At 13h00, Legace retired to his room for a break. “There is just an hour left until high tide. After that the sea level has to go down,” he assured himself. Just then a wave crashed through the window of his room. A second one ripped out the frame, and a third tore down part of the cement wall separating his room from the adjoining one.

At high tide, the waves were breaking over the helicopter pad; the lighthouse was underwater! The waves struck the lighthouse with such force that spray froze on the light tower, forming a shell of ice, six to eight inches thick.

The radio communication between Prince Shoal and Therrien was picked up by some AM radios in Tadoussac, and curious listeners alternated between Christmas hymns and the drama unfolding offshore. At 19h30, radio contact with Therrien was lost, but by 21h30 the vibrations had become less intense, and the whistling of the wind seemed to have abated. By 23h30 the swells were no longer sweeping over the housing floor, and hope of surviving the twenty-four-hour battle with the river started to rise.

With dawn, the river was calm and peaceful, but the scars of the Christmas Day saga were evident everywhere. At 15h30, a helicopter arrived and took the weary men to Tadoussac. As Léon Bernard put it: “For Claude Fraser, Yvanhoé Gagnon and Roger Lagacé, Santa Claus came by helicopter – 36 hours late.”

The intense vibrations caused by the waves had torn the tower’s xenon lamps from their supports, and the lighthouse remained dark until a temporary light was established on January 11.

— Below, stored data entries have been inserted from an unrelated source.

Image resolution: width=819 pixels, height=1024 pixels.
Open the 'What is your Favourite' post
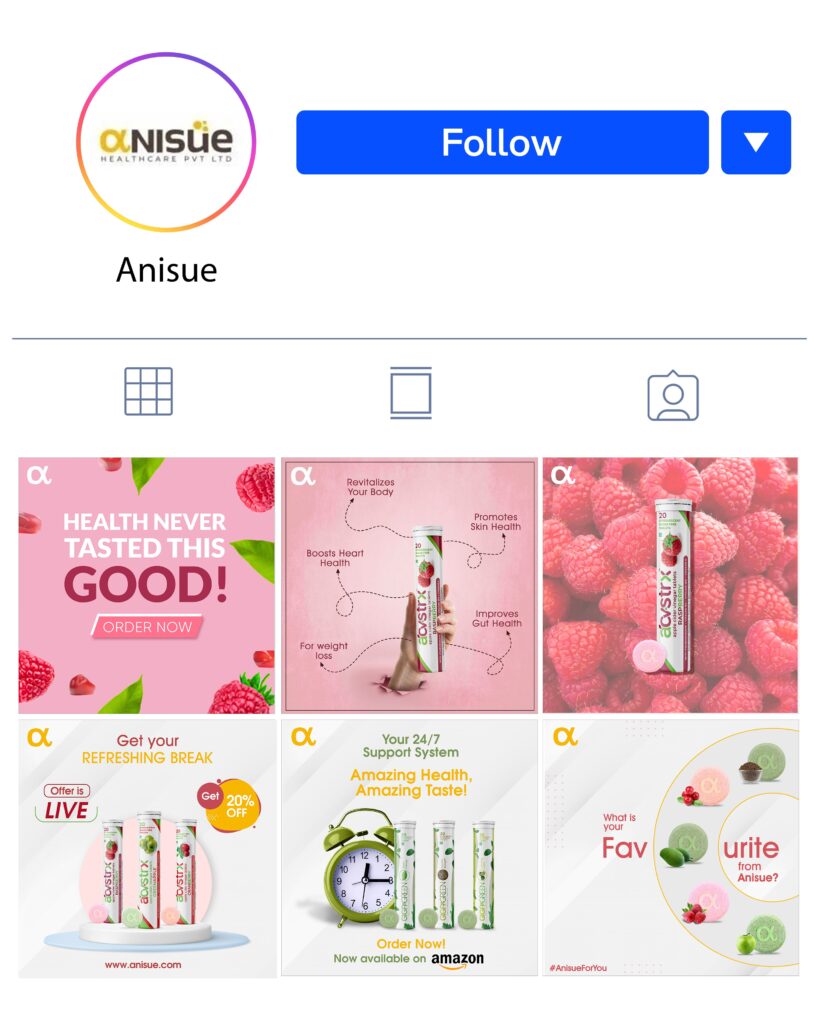[670, 848]
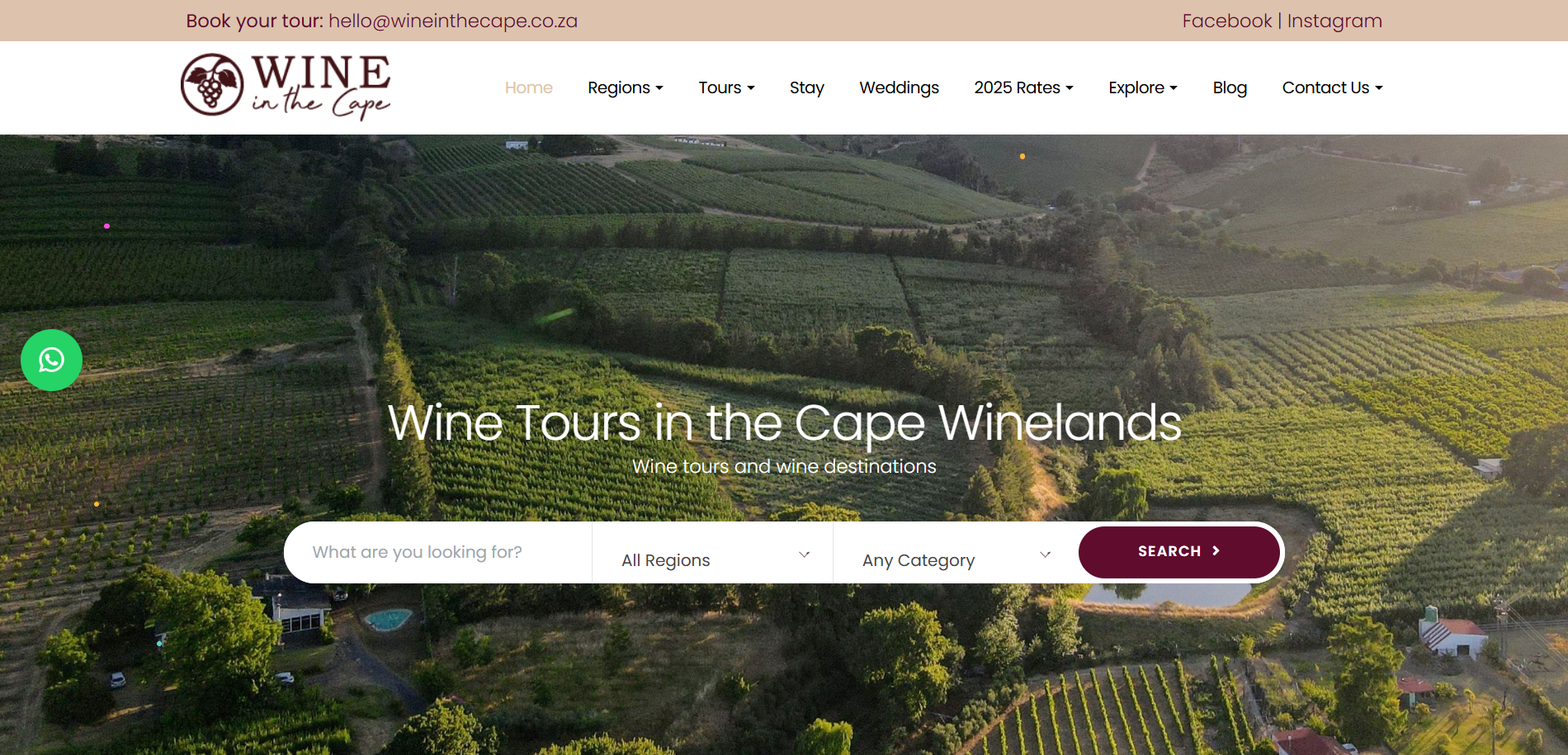Expand the Explore menu
Image resolution: width=1568 pixels, height=755 pixels.
coord(1142,87)
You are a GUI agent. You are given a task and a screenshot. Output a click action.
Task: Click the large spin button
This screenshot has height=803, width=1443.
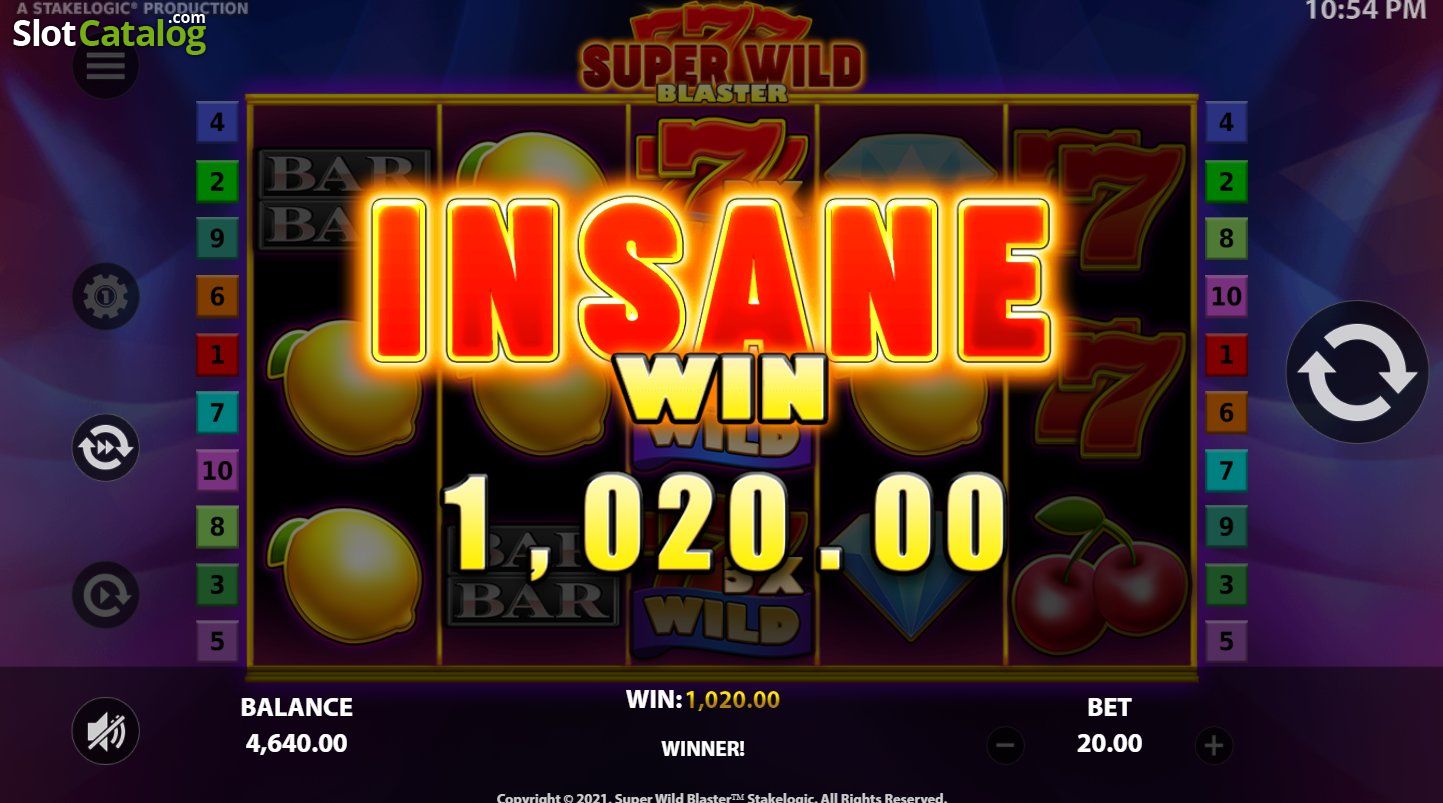(1357, 372)
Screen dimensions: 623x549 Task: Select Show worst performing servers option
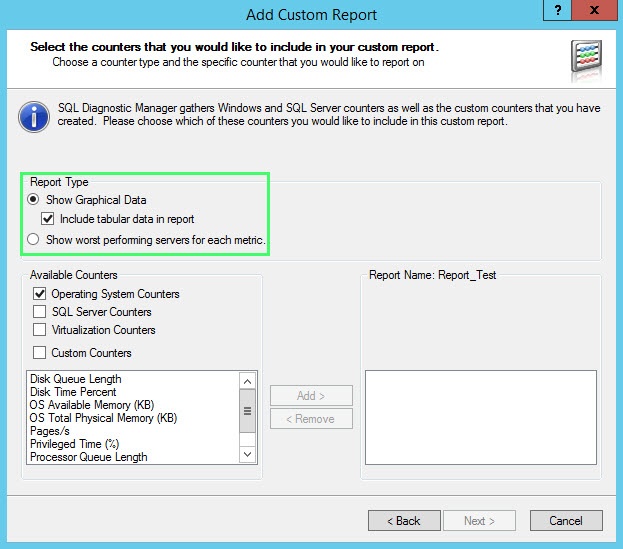pyautogui.click(x=35, y=240)
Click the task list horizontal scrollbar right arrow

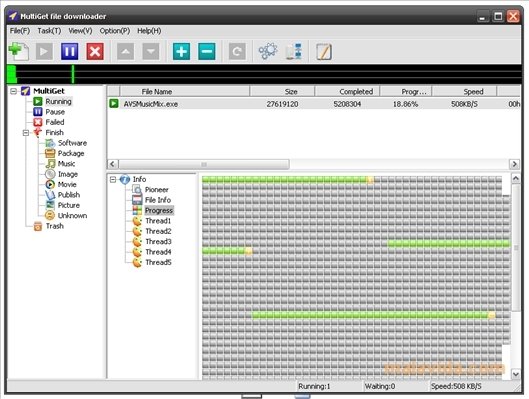coord(514,164)
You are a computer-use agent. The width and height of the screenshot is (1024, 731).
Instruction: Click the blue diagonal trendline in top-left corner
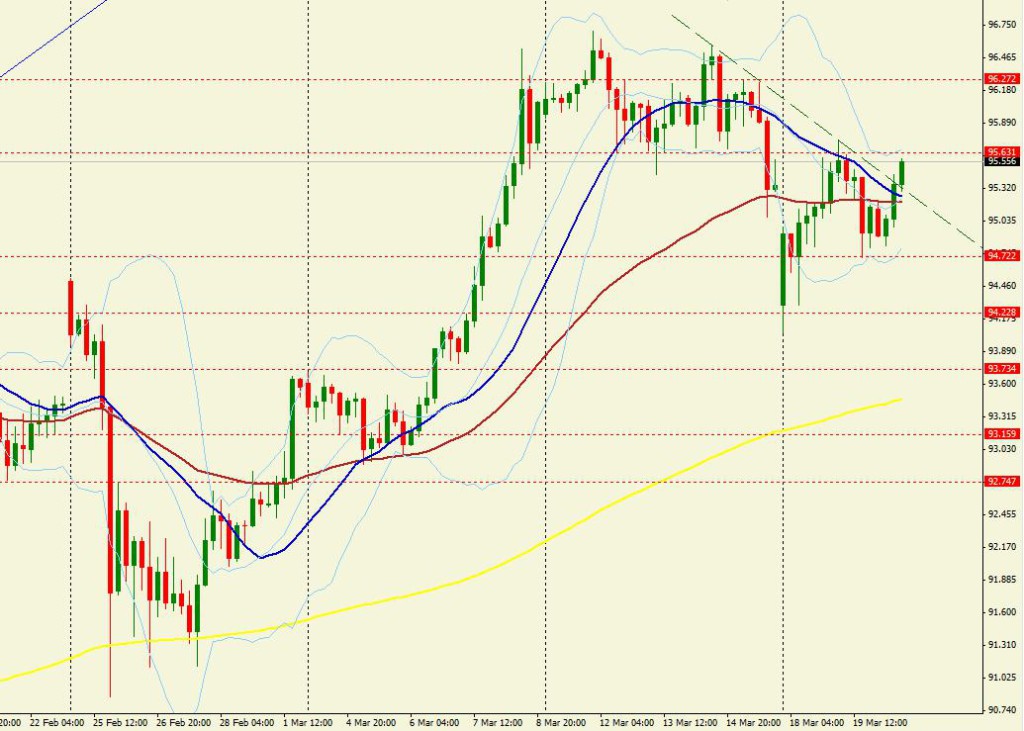[55, 36]
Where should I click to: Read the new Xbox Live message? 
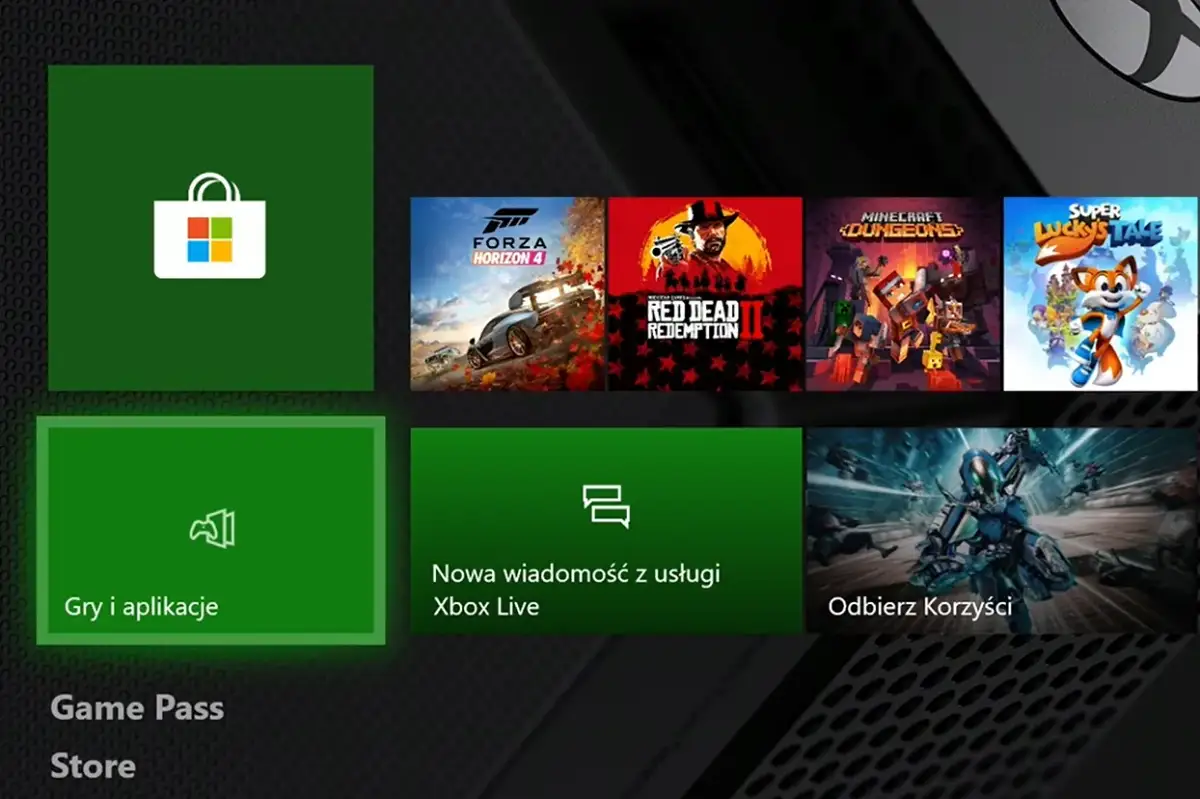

With some hesitation, the three keepers returned to their offshore station the next spring, but after fifteen days Roger Lagacé gave up lightkeeping for good and returned to his native Gaspésie, where he began a new career in the hotel industry. Claude Fraser left the tower a few months later, taking an assignment on a Coast Guard vessel. Only Yvanhoé Gagnon, the rookie keeper, stayed on the lights, later serving at stations on the North Coast and Anticosti Island. Prince Shoal was automated in 1987, leaving Île Rouge the only staffed station in Quebec.

References

  1. Annual Report of the Department of Marine and Fisheries, various years.
  2. Annual Report of the Department of Transport, various years.
  3. “Wasp-Waisted Lighthouse New Sight on River,” News on the DOT, January, 1963.
  4. “La Noël de la peur,” Hubert Desgangés, La revue maritime L’ESCALE, No. 22.
  5. “Un Noë terrible au large de Tadoussac,” Léon Bernard,Le Magazine Maclean, January, 1968.
  6. Sentinels in the Stream, Lighthouses of the St. Lawrence River, George Fischer & Claude Bouchard, 2001.